▶ [WORK TO BE COMPLETED]: All of the entries must appear again exactly as written.
:: EXERCISE DATA ::
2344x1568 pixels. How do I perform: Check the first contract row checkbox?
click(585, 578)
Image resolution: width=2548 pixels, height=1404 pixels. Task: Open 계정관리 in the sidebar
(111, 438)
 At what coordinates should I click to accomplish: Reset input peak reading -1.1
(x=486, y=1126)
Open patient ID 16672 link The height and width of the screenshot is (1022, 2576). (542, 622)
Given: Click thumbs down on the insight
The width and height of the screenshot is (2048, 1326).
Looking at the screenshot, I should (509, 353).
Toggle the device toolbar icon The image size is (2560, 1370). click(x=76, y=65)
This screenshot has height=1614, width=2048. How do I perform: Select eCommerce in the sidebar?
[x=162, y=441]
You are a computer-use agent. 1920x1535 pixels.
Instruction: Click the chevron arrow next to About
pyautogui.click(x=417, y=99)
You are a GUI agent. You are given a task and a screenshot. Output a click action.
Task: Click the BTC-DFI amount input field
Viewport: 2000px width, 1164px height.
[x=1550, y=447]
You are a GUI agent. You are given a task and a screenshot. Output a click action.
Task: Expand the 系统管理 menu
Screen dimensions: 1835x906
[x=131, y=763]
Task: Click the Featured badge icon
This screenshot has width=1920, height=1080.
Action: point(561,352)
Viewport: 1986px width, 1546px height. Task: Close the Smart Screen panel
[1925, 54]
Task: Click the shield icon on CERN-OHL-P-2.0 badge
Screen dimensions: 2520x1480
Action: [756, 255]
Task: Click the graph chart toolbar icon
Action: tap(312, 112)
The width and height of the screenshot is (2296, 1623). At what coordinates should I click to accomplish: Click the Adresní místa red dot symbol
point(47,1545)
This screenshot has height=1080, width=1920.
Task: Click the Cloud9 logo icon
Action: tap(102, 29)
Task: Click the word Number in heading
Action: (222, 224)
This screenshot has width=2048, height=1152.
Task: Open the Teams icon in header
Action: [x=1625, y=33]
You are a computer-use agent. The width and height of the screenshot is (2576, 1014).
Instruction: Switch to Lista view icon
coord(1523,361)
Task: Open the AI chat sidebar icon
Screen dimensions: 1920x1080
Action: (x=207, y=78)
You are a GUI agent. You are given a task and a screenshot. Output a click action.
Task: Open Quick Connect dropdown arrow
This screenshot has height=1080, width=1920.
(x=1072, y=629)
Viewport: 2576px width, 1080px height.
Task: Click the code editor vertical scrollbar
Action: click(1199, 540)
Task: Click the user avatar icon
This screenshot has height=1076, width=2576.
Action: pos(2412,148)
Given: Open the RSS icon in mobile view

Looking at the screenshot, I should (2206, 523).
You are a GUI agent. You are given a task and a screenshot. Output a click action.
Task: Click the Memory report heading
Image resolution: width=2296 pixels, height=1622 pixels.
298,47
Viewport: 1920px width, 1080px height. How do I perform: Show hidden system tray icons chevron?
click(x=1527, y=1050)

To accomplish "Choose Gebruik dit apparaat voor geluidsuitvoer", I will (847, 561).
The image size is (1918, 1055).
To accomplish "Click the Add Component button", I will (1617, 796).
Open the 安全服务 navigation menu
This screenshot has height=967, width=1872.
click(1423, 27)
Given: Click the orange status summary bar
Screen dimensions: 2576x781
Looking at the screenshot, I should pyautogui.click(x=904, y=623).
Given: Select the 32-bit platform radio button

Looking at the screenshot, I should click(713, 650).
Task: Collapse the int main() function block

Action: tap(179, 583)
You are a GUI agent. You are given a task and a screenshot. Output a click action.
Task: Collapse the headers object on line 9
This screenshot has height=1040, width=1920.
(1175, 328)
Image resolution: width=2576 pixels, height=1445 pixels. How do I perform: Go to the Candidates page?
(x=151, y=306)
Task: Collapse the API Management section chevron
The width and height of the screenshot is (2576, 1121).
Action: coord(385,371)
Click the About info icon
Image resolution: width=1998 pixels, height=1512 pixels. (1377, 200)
:::
▶ [SOLUTION FOR THIS TASK]:
2344x1568 pixels. How do I perform: Check the first contract row checkbox?
click(585, 578)
Image resolution: width=2548 pixels, height=1404 pixels. Task: Open 계정관리 in the sidebar
(111, 438)
 At what coordinates should I click to accomplish: Reset input peak reading -1.1
(x=486, y=1126)
Open patient ID 16672 link The height and width of the screenshot is (1022, 2576). (542, 622)
Given: Click thumbs down on the insight
The width and height of the screenshot is (2048, 1326).
Looking at the screenshot, I should (509, 353).
Toggle the device toolbar icon The image size is (2560, 1370). click(x=76, y=65)
This screenshot has height=1614, width=2048. How do I perform: Select eCommerce in the sidebar?
[x=162, y=441]
You are a computer-use agent. 1920x1535 pixels.
Instruction: Click the chevron arrow next to About
pyautogui.click(x=417, y=99)
You are a GUI agent. You are given a task and a screenshot. Output a click action.
Task: Click the BTC-DFI amount input field
Viewport: 2000px width, 1164px height.
[x=1550, y=447]
You are a GUI agent. You are given a task and a screenshot. Output a click action.
Task: Expand the 系统管理 menu
Screen dimensions: 1835x906
[x=131, y=763]
Task: Click the Featured badge icon
This screenshot has width=1920, height=1080.
Action: point(561,352)
Viewport: 1986px width, 1546px height. Task: Close the Smart Screen panel
[1925, 54]
Task: Click the shield icon on CERN-OHL-P-2.0 badge
Screen dimensions: 2520x1480
Action: [756, 255]
Task: Click the graph chart toolbar icon
Action: tap(312, 112)
The width and height of the screenshot is (2296, 1623). At what coordinates should I click to accomplish: Click the Adresní místa red dot symbol
point(47,1545)
This screenshot has height=1080, width=1920.
Task: Click the Cloud9 logo icon
Action: tap(102, 29)
Task: Click the word Number in heading
Action: (222, 224)
This screenshot has width=2048, height=1152.
Task: Open the Teams icon in header
Action: [x=1625, y=33]
You are a computer-use agent. The width and height of the screenshot is (2576, 1014).
Instruction: Switch to Lista view icon
coord(1523,361)
Task: Open the AI chat sidebar icon
Screen dimensions: 1920x1080
Action: (x=207, y=78)
You are a GUI agent. You are given a task and a screenshot. Output a click action.
Task: Open Quick Connect dropdown arrow
This screenshot has height=1080, width=1920.
(x=1072, y=629)
Viewport: 2576px width, 1080px height.
Task: Click the code editor vertical scrollbar
Action: click(1199, 540)
Task: Click the user avatar icon
This screenshot has height=1076, width=2576.
Action: pos(2412,148)
Given: Open the RSS icon in mobile view

Looking at the screenshot, I should (2206, 523).
You are a GUI agent. You are given a task and a screenshot. Output a click action.
Task: Click the Memory report heading
Image resolution: width=2296 pixels, height=1622 pixels.
298,47
Viewport: 1920px width, 1080px height. How do I perform: Show hidden system tray icons chevron?
click(x=1527, y=1050)

To accomplish "Choose Gebruik dit apparaat voor geluidsuitvoer", I will (847, 561).
The image size is (1918, 1055).
To accomplish "Click the Add Component button", I will (1617, 796).
Open the 安全服务 navigation menu
This screenshot has height=967, width=1872.
click(1423, 27)
Given: Click the orange status summary bar
Screen dimensions: 2576x781
Looking at the screenshot, I should pyautogui.click(x=904, y=623).
Given: Select the 32-bit platform radio button

Looking at the screenshot, I should click(713, 650).
Task: Collapse the int main() function block

Action: tap(179, 583)
You are a GUI agent. You are given a task and a screenshot. Output a click action.
Task: Collapse the headers object on line 9
This screenshot has height=1040, width=1920.
(1175, 328)
Image resolution: width=2576 pixels, height=1445 pixels. How do I perform: Go to the Candidates page?
(x=151, y=306)
Task: Collapse the API Management section chevron
The width and height of the screenshot is (2576, 1121).
Action: coord(385,371)
Click the About info icon
Image resolution: width=1998 pixels, height=1512 pixels. (1377, 200)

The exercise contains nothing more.